Exercise tasks:
1) List the factors that the fintech article below says form the "perfect storm" on the path to profitability.
2) Pick up the fintech article below after its last sentence and continue writing it.

Fintech startups: prepare to work harder and smarter in 2023


Startups are beginning to mature, and all eyes will be on the bottom line.
Australia’s fintech sector has matured significantly over the past 12 months.

We’re approaching a turning point in the fintech industry: startups are beginning to mature, and all eyes will be on the bottom line. Those walking the path to profitability in 2023 can expect to be faced with new obstacles as the symptoms of 2022’s economic pressures continue to manifest.  

A quick look at these challenges gives us an idea of the trends that may shape the fintech industry in 2023, especially with the backdrop of a tumultuous economy and a coming of age for many in the ecosystem.  

Australia’s fintech sector has matured significantly over the past 12 months, with 78% of fintechs now considered ‘post-revenue’ and capable of generating consistent sales, according to EY’s latest FinTech Australia Census.

That said, in that same report, the percentage of fintechs actually turning a profit remains steady at 30%. Their path to profitability looks difficult considering the perfect storm of rising interest rates, shrinking budgets, the growing cost of acquisition and scarcity of VC funds looming ahead. 

It’s clear that all businesses will need to work harder and smarter to drive revenue to stay dry in 2023. 

So what trends can we reasonably expect to play out for the fintech sector this year?

Trend 1. More is more: One-stop-shops are in

Most fintechs begin life by doing one thing really well – to cater for an underserved market that big banks were failing – Block (formerly Square) is a perfect example. Now that these niche fintechs are reaching scale, they’ll be forced to tackle many of the same challenges faced by their legacy rivals to diversify their revenue sources and future-proof their companies.

Information shown:
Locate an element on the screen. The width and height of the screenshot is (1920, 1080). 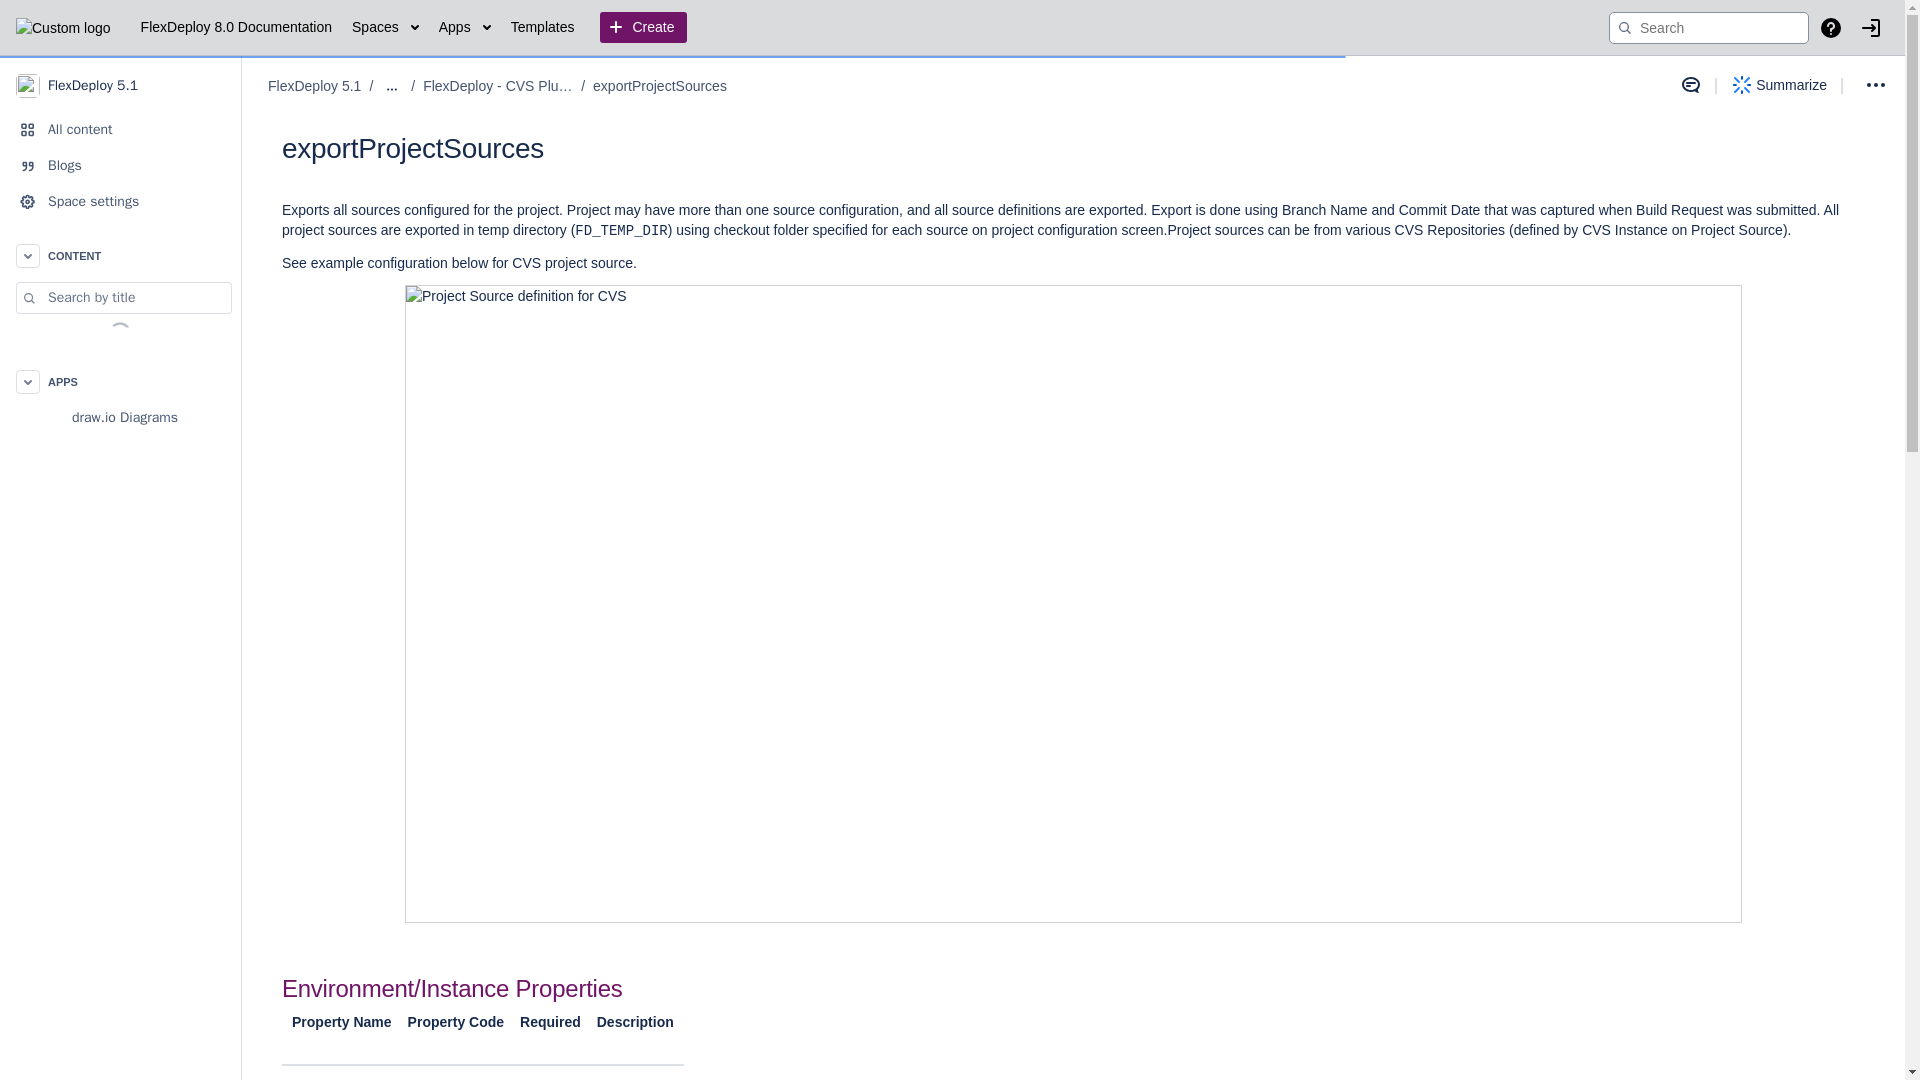
draw.io Diagrams is located at coordinates (120, 418).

Answers to the problems:
1) rising interest rates; shrinking budgets; the growing cost of acquisition; scarcity of VC funds

2)
SMB customers can be very expensive to acquire, which is hard to square given how little they actually spend as customers. SMBs go through the same consideration and assessment process as larger businesses, which makes for a high-touch sales process yet, once you seal the deal, they spend relatively small amounts. In other words, they buy like enterprises, yet they spend like consumers. On top of this, as fintechs penetrate further into their market, each customer is more expensive to acquire (and keep) than the last. To be profitable, vendors need to service this market at scale – and efficiently.  

Churn will also be a significant problem for fintechs regardless of whether their product is a ‘nice-to-have’ or a core operating tool, as many of their SMB customers close their doors. Those customers that do remain in business will cut costs, reducing payment interchange revenues as they spend less. 

This means SMB fintech providers must diversify and increase revenues by increasing the value they can offer each customer. 

The natural way to do this is by expanding their feature sets. At market scale, this is resulting in a convergence towards the idea of building a central business operating system and becoming a financial ‘one stop shop’ for small businesses. Fintechs that remain a one-trick pony will struggle to offer the level of services SMBs are coming to expect and will be less well-equipped to ward off growing competition from peers expanding into their area of expertise. We’re seeing this convergence across the financial sector as well as in specific industries. Vertical SaaS is dominated by strategies to become the central business operating system for one niche sector. 

Trend 2: Allies will become rivals (and vice versa)

Expanding product pipelines to meet customer demand and incorporate fresh revenue streams, brings with it new data-centric competitive dynamics and the rise of ‘frenemies’ in fintech. 

To build the vast majority of these new products and services, incorporating, syncing or extracting data from other systems is critical.

Intuit and PayPal offer an interesting example of this simultaneous competitive and collaborative dynamic.

Initially offering different products, Intuit’s QuickBooks and PayPal have worked together to acquire customers in partnership, and now they both offer working capital products to the same customers.

Financial statements from customers’ QuickBooks accounts would help PayPal to more accurately underwrite its merchant capital product. Yet, at the same time, Intuit also wants to underwrite and lend to those small businesses, and the comprehensive data available in customers’ QuickBooks accounts could be a competitive advantage to their credit modelling.

It could feel counterintuitive to let a competitor tap into a valuable differentiator. And yet any alternative ultimately restricts who customers can share their own data with and could risk reciprocal action, damaging your own value proposition.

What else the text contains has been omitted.